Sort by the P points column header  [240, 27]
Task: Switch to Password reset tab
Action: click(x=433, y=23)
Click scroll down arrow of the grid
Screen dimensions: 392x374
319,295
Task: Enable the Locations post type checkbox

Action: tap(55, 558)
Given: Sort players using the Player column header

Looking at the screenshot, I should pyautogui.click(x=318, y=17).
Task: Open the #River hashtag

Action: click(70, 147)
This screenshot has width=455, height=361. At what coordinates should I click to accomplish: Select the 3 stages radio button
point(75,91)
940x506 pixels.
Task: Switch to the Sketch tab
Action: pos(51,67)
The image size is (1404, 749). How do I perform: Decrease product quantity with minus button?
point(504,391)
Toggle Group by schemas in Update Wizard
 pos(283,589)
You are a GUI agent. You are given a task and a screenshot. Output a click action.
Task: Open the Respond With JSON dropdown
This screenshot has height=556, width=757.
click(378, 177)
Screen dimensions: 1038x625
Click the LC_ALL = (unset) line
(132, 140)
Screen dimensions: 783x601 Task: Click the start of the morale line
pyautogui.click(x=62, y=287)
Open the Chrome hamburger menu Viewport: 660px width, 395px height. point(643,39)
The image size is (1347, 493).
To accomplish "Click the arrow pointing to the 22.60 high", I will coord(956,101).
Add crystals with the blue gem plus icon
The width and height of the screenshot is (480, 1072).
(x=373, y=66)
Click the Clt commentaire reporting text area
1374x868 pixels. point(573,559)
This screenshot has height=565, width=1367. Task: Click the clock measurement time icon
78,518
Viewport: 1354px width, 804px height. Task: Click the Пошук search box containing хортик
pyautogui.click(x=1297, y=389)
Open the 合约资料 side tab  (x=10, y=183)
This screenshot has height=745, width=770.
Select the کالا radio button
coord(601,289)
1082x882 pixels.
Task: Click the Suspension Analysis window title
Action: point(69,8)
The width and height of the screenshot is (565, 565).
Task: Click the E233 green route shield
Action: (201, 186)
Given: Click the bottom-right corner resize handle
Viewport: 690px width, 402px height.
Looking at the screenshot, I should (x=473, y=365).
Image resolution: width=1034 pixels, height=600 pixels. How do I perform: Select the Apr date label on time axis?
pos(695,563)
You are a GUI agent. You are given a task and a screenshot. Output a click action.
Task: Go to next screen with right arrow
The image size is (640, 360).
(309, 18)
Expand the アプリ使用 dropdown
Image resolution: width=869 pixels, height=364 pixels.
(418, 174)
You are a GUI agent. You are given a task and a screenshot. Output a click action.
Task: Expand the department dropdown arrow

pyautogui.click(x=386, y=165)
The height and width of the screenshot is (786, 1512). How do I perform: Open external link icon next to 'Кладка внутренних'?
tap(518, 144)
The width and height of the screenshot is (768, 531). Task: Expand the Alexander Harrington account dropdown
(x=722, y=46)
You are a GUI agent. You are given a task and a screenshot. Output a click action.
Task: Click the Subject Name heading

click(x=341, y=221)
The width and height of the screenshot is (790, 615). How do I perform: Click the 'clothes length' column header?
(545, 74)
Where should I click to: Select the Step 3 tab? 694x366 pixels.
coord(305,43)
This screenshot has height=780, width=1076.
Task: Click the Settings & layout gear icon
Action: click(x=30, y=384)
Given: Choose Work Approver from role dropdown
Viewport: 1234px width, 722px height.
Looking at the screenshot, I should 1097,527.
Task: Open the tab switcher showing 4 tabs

◆ Requirement
Find the line that contains "Viewport: 1234px width, 722px height." in the data above. Reproduce it and every later line exactly, through the last one.

◆ The answer
Viewport: 1234px width, 722px height.
Looking at the screenshot, I should 1097,527.
Task: Open the tab switcher showing 4 tabs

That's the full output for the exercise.